Les sacs qu'ils portent sur le dos pèsent entre 60 et 80 kilos. Ils embarquent du matériel et des vivres pour plusieurs jours. Ils savent précisément où ils doivent aller. Ils marchent la nuit, se cachent avant le lever du soleil. Ils ont appris par cœur le chemin à suivre. Il coupe à travers champs et forêts.
Maintenant, ils creusent. Ils vont s'enterrer et vivre sans mettre le nez dehors durant une semaine ou davantage. Chacun son travail. Les observateurs vont surveiller une zone, prendre des photos. Les autres membres de l'équipe ont pour mission de traiter et de transmettre les informations recueillies.
Actions chirurgicales
L'enfouissement est la « marque de fabrique » du 13e régiment de dragons parachutistes. Cela date de la guerre froide. À l'époque, ils se préparaient à surveiller l'avance des troupes du pacte de Varsovie en cas d'agression. Ils étaient censés s'enfoncer dans la terre pour suivre les mouvements ennemis et renseigner les alliés.

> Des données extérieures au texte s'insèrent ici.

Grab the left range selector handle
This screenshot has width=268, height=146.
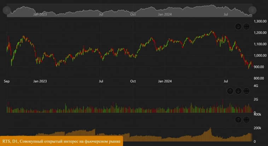click(x=6, y=10)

Aujourd'hui, ils sont toujours capables de s'enfouir sans aucun risque de se faire repérer mais ils ont acquis d'autres savoir-faire. « Nous occupons un segment bien précis dans le monde du renseignement, souligne un officier supérieur, adjoint du chef du bureau des opérations. Nous avons deux employeurs : la Direction du renseignement militaire et le Commandement des opérations spéciales. Notre mission est de fournir du renseignement au profit des forces spéciales françaises, dont nous faisons partie depuis 2003. »
Leurs spécialités, ce sont les « cibles à haute valeur ajoutée » et les actions chirurgicales. Ils peuvent sauter de nuit sous oxygène à 8 000 mètres d'altitude pour se laisser dériver très loin derrière des lignes ennemies. Objectif : rejoindre une zone à partir de laquelle ils pourront assurer le guidage d'un missile tiré d'un avion. Ils ont été très présents dans l'ex-Yougoslavie pour retrouver la trace des criminels de guerre recherchés par la justice internationale. Ils sont extrêmement actifs à chaque fois que les forces armées françaises sont sur le terrain. En 2009, deux dragons ont péri noyés au cours d'une opération nocturne en Afghanistan. La même année, cinq autres soldats du régiment ont été tués dans un accident d'hélicoptère au large du Gabon, au cours d'un exercice binational.
Pas des « James Bond »
Le « 13 » est en fait engagé en permanence un peu partout dans le monde et, chaque fois qu'un pays entre en crise, il y a de fortes chances que ses « équipiers » soient sur place ou pas très loin. Bien sûr, cela n'est jamais dit officiellement.
Le monde du renseignement cultive la discrétion. « Ce qui nous différencie des services secrets, c'est que nous sommes toujours en uniforme », précise le colonel François Pinczon du Sel, chef de corps du régiment. Un principe qui tolère toutefois quelques exceptions, puisque dans certains cas ils sont autorisés à travailler en civil.
Ils ne veulent pourtant pas être pris pour des James Bond, même s'ils ont à leur disposition toute sorte de matériel très sophistiqué. Certains équipements sont mis au point directement par une cellule spécialisée au sein du régiment. « Nous savons aussi travailler avec des systèmes beaucoup plus rustiques. Quand il faut transmettre une information, on ne peut pas se permettre de ne rien faire sous prétexte qu'on se trouve dans une zone d'ombre. Il faut que ça passe, même en mode très dégradé. »
La plupart de ces techniques de renseignement et de transmission sont maîtrisées par tous les « équipiers », qui suivent une difficile formation initiale d'un an et demi avant d'être envoyés en mission pour la première fois. Si des différences existent entre les hommes, elles passent par les moyens utilisés pour l'infiltration. Les uns sont des experts des milieux aquatiques, les autres de la montagne, du désert ou du saut à très grande hauteur. Mais, quelle que soit leur spécialité, ils restent tout d'abord des techniciens du renseignement. L'opération qu'ils sont chargés de préparer peut en effet être réalisée par d'autres. Notamment le 1er RPIMa de Bayonne, avec lequel ils vont pouvoir s'entraîner plus régulièrement à partir de l'année prochaine.